In Jordan, about 9 percent of the adult population has diabetes—similar to the rates in the US. But at one Doctors Without Borders clinic in the city of Irbid, roughly half of the refugee patients are diabetic.
"We have in our clinic about 4,000 patients and over 2,000 of them have diabetes," Dr. Paul van den Bosch, a supervising physician at the Irbid clinics, told me over the phone. About 70 percent of the clinic's patients are refugees, while the rest are Jordanian.
"It's the single greatest problem, and many of them also have high blood pressure," van den Bosch said.
Non-communicable disease—illnesses that aren't transferred person-to-person, such as diabetes, high blood pressure, and asthma—are a global health concern. But among many populations of Syrian refugees, these diseases have become an even greater threat. After escaping war, they're left facing what are often dubbed "silent killers," and have unique challenges to getting treatment and care, van den Bosch told me. Though we often think of war injuries and emergency care when it comes to refugee health, these longer term ailments can be just as serious.
Jordan is home to over 650,000 registered Syrian refugees, according to the United Nations refugee agency. These individuals were once allowed to access Jordan's public health care system for free, but in 2014, the government cut access and required refugees to pay fees to access health care.
Most refugees in Jordan are also unable to obtain work permits, according to the International Labour Organization, making it especially difficult to access necessary care. A survey by CARE, a humanitarian nonprofit, found that almost a third of Syrian families living in Jordan said they couldn't afford to go to the doctor.
Doctors Without Borders provides care to refugees free of charge, but van den Bosch told me the lack of employment only exacerbates the challenges of treating non-communicable diseases.
"Many of them are not in the position to do the things we would normally encourage our diabetic patients to do," van den Bosch explained. "Medication is obviously very important, but these are conditions where you need people to change their behavior. But they can't afford gym memberships. They can't afford to eat the good food: fruit and vegetables are more expensive. Bread is subsidized. Sugar is very cheap."
He said mental health issues are also prevalent—many of his refugee patients have lost their homes, their possessions, and even family members. Some have family members back home still, and the stress takes a toll on their mental health, which in turn limits their ability to improve their physical health.
The clinics in Jordan have tried to find ways to work around these obstacles: they'll do house calls for patients who have had strokes or heart attacks, or have depression, and the clinics offering psychological counseling. But van den Bosch told me it's frustrating to not be able to do more to help patients who are suffering. Short of top-level political solutions, he said he's not sure what more can be done.
"In the clinic you see people sitting and you think they look okay, but very often if you ask with any kind of sensitivity how they feel, they burst into tears," van den Bosch said. "Our capacity to help people is limited, but it's something."
+--
* **TO DO**
Copy the passage of the article on refugee health in Jordan starting at "Most refugees in" and ending at "to the doctor.", replacing "work permits" with "employment permits". The entries that follow are separate material and are not related to the article on refugee health in Jordan.
+--
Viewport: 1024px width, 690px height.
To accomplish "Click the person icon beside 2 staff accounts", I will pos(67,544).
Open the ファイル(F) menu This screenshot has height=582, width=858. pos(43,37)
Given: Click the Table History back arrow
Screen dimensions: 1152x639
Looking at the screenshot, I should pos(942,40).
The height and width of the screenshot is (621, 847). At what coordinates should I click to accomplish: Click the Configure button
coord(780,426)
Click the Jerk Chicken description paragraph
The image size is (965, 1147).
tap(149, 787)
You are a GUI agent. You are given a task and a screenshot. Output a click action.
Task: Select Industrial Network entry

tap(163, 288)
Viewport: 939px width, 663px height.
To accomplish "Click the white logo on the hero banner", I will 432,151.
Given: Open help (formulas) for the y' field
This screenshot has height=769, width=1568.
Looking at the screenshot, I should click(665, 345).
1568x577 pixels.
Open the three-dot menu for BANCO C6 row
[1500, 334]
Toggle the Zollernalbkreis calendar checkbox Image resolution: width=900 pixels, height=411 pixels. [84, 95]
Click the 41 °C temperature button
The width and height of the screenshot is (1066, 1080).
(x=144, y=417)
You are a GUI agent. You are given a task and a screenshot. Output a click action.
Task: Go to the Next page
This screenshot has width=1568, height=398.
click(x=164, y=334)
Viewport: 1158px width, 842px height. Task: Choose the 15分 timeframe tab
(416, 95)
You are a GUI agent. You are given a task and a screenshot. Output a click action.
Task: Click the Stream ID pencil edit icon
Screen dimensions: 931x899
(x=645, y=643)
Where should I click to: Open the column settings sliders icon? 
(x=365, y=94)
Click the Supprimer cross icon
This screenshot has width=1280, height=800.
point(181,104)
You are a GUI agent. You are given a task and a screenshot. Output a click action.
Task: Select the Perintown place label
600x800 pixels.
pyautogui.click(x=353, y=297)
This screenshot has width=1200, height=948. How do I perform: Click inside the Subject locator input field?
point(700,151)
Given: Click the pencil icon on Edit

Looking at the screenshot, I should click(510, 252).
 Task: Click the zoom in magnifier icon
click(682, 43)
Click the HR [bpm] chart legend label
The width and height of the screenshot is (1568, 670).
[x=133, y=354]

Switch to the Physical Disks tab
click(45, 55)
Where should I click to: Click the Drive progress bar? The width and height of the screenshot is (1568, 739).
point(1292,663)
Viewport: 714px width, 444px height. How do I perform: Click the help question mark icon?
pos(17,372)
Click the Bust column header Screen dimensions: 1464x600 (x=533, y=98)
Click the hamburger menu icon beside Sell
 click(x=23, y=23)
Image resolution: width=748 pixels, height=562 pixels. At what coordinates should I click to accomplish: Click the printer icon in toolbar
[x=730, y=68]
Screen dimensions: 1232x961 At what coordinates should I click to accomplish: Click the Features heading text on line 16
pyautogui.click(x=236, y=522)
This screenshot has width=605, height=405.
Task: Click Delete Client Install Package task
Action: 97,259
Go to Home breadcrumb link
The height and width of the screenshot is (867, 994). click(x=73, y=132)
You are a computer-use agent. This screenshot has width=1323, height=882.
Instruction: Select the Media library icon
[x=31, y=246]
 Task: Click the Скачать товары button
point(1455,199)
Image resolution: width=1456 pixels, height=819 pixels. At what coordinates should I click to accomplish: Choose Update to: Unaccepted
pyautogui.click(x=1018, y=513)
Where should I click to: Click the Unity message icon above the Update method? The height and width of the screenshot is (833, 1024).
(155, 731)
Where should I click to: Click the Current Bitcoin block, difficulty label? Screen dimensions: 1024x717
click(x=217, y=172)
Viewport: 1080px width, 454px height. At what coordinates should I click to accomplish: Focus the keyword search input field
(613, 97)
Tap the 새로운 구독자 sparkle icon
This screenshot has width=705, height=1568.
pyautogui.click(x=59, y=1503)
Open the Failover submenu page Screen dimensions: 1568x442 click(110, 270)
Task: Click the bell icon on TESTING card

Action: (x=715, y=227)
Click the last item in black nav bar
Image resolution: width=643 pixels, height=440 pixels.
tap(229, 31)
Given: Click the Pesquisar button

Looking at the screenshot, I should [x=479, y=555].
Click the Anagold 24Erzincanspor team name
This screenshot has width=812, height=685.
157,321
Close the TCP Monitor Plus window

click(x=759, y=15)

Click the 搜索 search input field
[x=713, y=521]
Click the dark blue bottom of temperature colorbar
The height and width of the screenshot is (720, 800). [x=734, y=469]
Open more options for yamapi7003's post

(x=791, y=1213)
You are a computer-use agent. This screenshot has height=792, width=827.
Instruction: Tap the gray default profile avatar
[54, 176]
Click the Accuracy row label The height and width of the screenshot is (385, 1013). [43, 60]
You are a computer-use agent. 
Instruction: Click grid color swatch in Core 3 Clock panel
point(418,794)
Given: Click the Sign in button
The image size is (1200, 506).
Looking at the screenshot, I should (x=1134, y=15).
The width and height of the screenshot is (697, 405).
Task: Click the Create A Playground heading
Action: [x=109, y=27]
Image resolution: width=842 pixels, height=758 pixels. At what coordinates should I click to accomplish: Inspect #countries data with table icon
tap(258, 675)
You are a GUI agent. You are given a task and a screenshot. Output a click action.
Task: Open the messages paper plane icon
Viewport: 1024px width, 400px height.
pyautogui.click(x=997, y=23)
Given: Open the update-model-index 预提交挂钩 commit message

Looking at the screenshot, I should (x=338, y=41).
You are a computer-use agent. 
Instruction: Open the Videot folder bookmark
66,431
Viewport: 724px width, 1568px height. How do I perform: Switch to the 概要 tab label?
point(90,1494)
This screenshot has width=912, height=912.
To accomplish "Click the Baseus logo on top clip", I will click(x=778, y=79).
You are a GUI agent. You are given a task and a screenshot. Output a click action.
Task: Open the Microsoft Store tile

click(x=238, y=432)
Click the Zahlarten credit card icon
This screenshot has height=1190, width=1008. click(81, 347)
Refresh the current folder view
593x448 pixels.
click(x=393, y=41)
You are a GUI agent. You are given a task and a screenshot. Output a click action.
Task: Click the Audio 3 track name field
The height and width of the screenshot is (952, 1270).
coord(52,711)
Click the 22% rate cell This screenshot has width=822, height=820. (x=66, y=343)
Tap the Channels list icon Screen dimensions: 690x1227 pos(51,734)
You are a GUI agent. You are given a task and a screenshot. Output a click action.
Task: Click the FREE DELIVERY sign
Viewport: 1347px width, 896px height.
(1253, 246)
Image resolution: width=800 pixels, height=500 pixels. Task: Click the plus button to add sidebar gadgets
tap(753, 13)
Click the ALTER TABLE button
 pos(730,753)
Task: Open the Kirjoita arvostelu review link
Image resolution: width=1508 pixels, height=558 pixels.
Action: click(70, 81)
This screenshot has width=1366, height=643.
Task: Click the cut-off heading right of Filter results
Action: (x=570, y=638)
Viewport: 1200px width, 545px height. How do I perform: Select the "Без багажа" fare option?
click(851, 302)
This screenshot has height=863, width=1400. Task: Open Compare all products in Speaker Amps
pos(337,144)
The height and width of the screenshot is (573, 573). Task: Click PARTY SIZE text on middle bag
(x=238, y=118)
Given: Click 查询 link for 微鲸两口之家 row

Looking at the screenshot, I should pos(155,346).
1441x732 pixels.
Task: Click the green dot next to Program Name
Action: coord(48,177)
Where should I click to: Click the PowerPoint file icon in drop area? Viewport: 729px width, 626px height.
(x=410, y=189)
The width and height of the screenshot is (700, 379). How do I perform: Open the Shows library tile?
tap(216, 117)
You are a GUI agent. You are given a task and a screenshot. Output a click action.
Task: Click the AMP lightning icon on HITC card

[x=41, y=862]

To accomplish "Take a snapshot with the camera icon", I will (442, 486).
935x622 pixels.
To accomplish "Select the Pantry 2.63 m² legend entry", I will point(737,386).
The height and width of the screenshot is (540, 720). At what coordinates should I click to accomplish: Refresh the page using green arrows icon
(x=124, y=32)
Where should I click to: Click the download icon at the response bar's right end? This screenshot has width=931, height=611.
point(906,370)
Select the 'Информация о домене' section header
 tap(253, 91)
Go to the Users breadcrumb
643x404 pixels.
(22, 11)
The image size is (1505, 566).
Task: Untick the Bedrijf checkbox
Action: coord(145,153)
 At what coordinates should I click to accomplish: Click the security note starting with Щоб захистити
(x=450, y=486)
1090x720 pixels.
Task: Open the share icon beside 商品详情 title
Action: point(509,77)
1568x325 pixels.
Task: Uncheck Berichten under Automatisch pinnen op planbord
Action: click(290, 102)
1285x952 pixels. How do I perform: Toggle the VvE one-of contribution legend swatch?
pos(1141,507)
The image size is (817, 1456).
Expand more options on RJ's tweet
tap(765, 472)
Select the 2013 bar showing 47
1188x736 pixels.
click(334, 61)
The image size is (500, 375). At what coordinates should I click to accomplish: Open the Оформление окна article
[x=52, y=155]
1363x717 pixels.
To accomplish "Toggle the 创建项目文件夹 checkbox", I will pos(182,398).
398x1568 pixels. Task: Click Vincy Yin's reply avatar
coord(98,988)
+--
* **RESULT**
Most refugees in Jordan are also unable to obtain employment permits, according to the International Labour Organization, making it especially difficult to access necessary care. A survey by CARE, a humanitarian nonprofit, found that almost a third of Syrian families living in Jordan said they couldn't afford to go to the doctor.